7. Cool the Cookies:
When they’re done baking, remove them from the oven and let them cool on the baking sheet for about 5 minutes. Then, gently transfer the cookies to a wire rack to cool completely.
8. Make the Drizzle Glaze:
To prepare the glaze, whisk together the powdered sugar, milk or cream, and vanilla extract until smooth. If you want, you can add raspberry puree or a few drops of red food coloring to give it a fun pink tint!
9. Drizzle & Serve:
Once the cookies are completely cool, drizzle the glaze over the top for a beautiful finishing touch. Optionally, add fresh raspberries on top or around the cookies when serving.

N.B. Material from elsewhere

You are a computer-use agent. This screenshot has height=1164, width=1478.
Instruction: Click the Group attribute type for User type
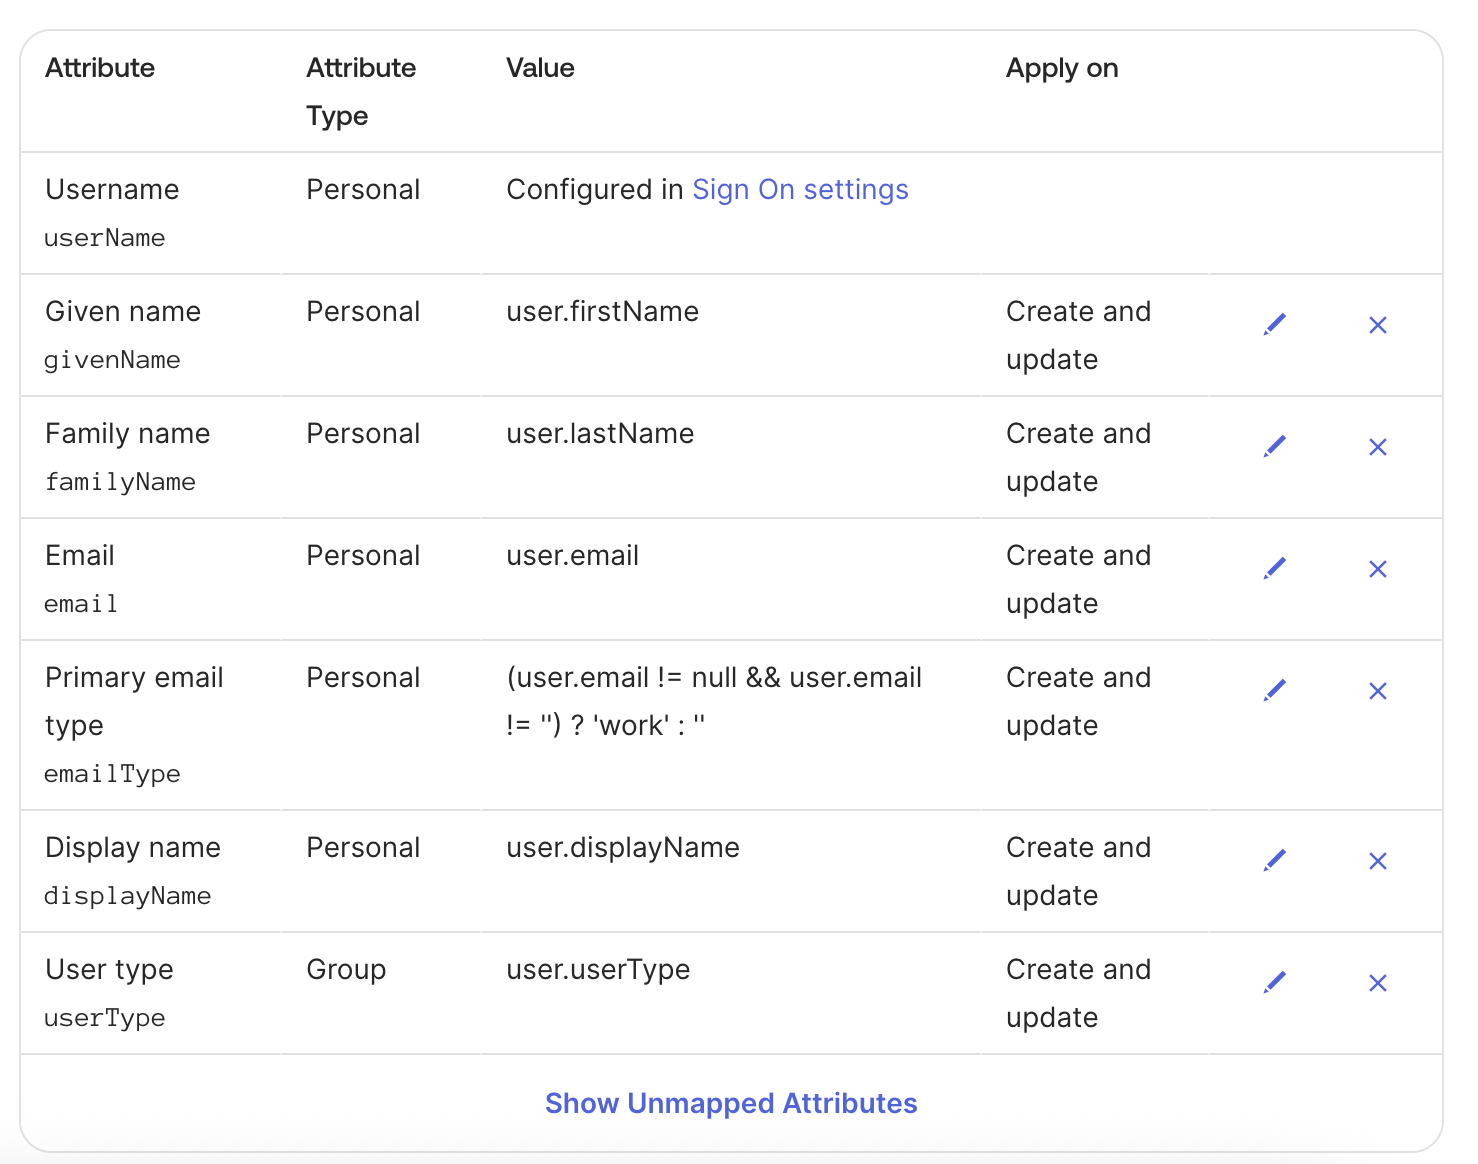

Enjoy your delightful Raspberry Cheesecake Thumbprint Cookies — creamy, fruity, and perfect for any occasion!
Can I Use a Different Type of Jam?
Absolutely! While raspberry jam is delicious, feel free to experiment with other flavors like strawberry, blueberry, or even apricot. Just make sure the jam is thick enough to hold its shape in the thumbprint.
How Should I Store Leftover Cookies?
Store any leftover cookies in an airtight container at room temperature for up to 3 days. If you want to keep them longer, you can freeze them for up to a month. Just make sure to separate layers with parchment paper to prevent sticking!
Can I Make These Cookies Gluten-Free?
Yes, you can! Substitute the all-purpose flour with a gluten-free flour blend that is suitable for baking. Just ensure that the blend contains xanthan gum or another binding agent to help maintain the cookie’s texture.
What If My Dough Is Too Sticky?
If your cookie dough is too sticky to handle, chill it in the refrigerator for about 30 minutes. This will make it easier to scoop and roll without sticking to your hands!